- Tasks and exercises -
a. Summarize the educator interview excerpt in two sentences.
b. From the educator interview excerpt, output the passage starting at "By Bonnie Bracey" and ending at "you assist teachers.".

By Bonnie Bracey Sutton
Associate Editor
[Note: Article updated on 11.10.12 — graphics added. -Editor]
Give a little of your background so we know who you are. Describe your work and how you assist teachers.
I’ve been in education for about 27 years now. I started as a classroom teacher and was a middle school science teacher for over a decade. I then moved on to administrative positions in my school district: I have worked in gifted and talented education, I’ve been an evaluator in education research, and most recently and for the last eight years I’ve been the Director of Instructional Technology for the El Paso Independent School District. My job is to try to try get teachers to use technology in the classroom with their students. I have a really great team of people that go out and train teachers on how to integrate technology into their lessons. Along the way I’ve been the President of the Science Teachers Association of Texas as well as President of the Technology Education Coordinators SIG, which is a statewide group in Texas of Instructional Technology Directors. Most people that know me from outside of Texas know me from my blog, which is now residing on Tumblr and is called HOLTTHINK.

- Dataset extract -
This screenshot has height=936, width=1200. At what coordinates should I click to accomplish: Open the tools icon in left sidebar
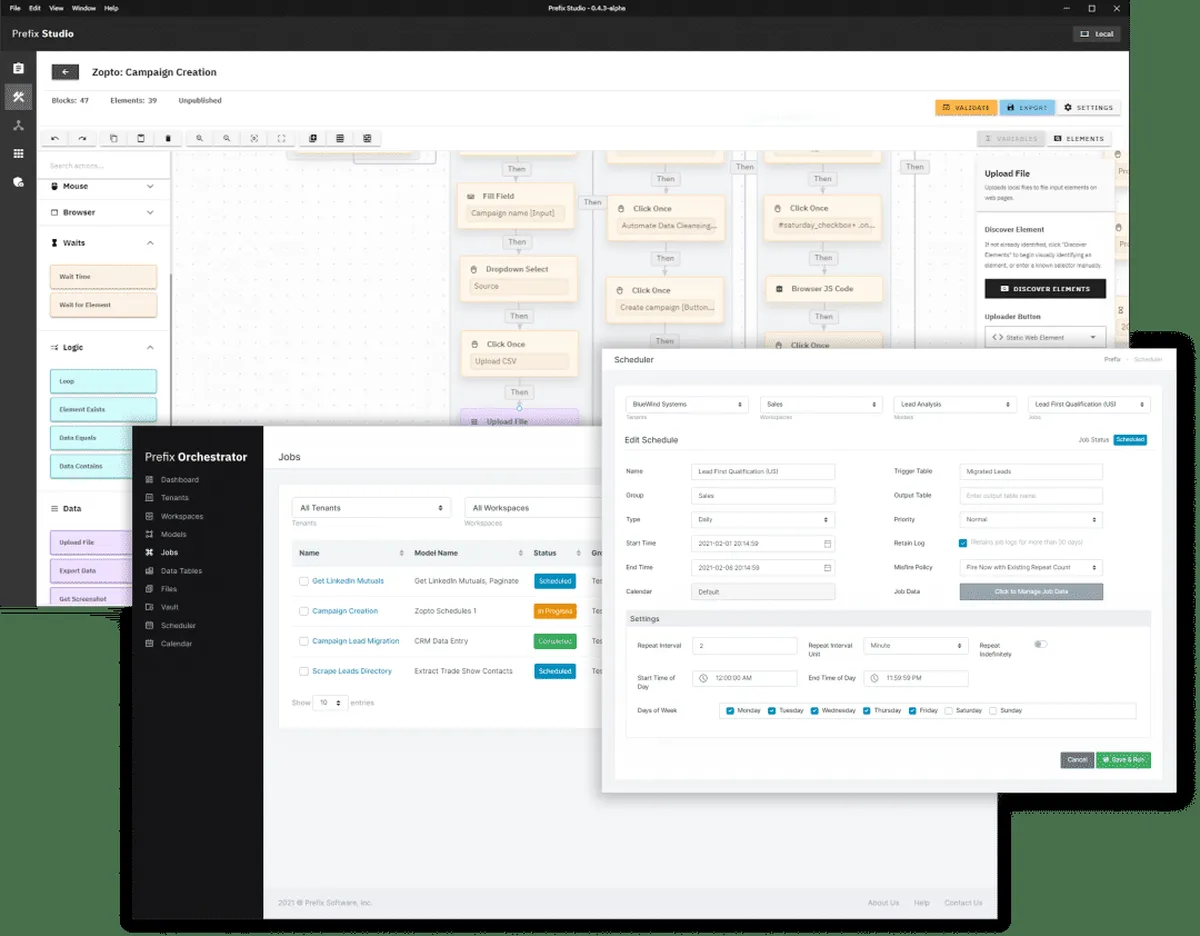(18, 97)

- Correct answers -
a. The interviewee has worked in education for about 27 years, beginning as a classroom teacher and spending over a decade teaching middle school science before moving into administrative roles, and for the last eight years has been Director of Instructional Technology for the El Paso Independent School District, leading a team that trains teachers to integrate technology into their lessons. The interviewee has also served as President of the Science Teachers Association of Texas and of the Technology Education Coordinators SIG, and is known outside Texas for a blog called HOLTTHINK, now on Tumblr.

b.
By Bonnie Bracey Sutton
Associate Editor
[Note: Article updated on 11.10.12 — graphics added. -Editor]
Give a little of your background so we know who you are. Describe your work and how you assist teachers.